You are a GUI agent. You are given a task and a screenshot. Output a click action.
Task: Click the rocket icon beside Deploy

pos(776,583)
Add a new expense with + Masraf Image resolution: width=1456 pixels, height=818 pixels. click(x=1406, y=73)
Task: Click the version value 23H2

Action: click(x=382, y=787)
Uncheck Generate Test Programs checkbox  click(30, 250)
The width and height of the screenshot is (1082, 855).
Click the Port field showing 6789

------------------------

*EXERCISE GOAL*
Each line of the data is to be written out again exactly.

*RESULT OF THE EXERCISE*
You are a GUI agent. You are given a task and a screenshot. Output a click action.
Task: Click the rocket icon beside Deploy

pos(776,583)
Add a new expense with + Masraf Image resolution: width=1456 pixels, height=818 pixels. click(x=1406, y=73)
Task: Click the version value 23H2

Action: click(x=382, y=787)
Uncheck Generate Test Programs checkbox  click(30, 250)
The width and height of the screenshot is (1082, 855).
Click the Port field showing 6789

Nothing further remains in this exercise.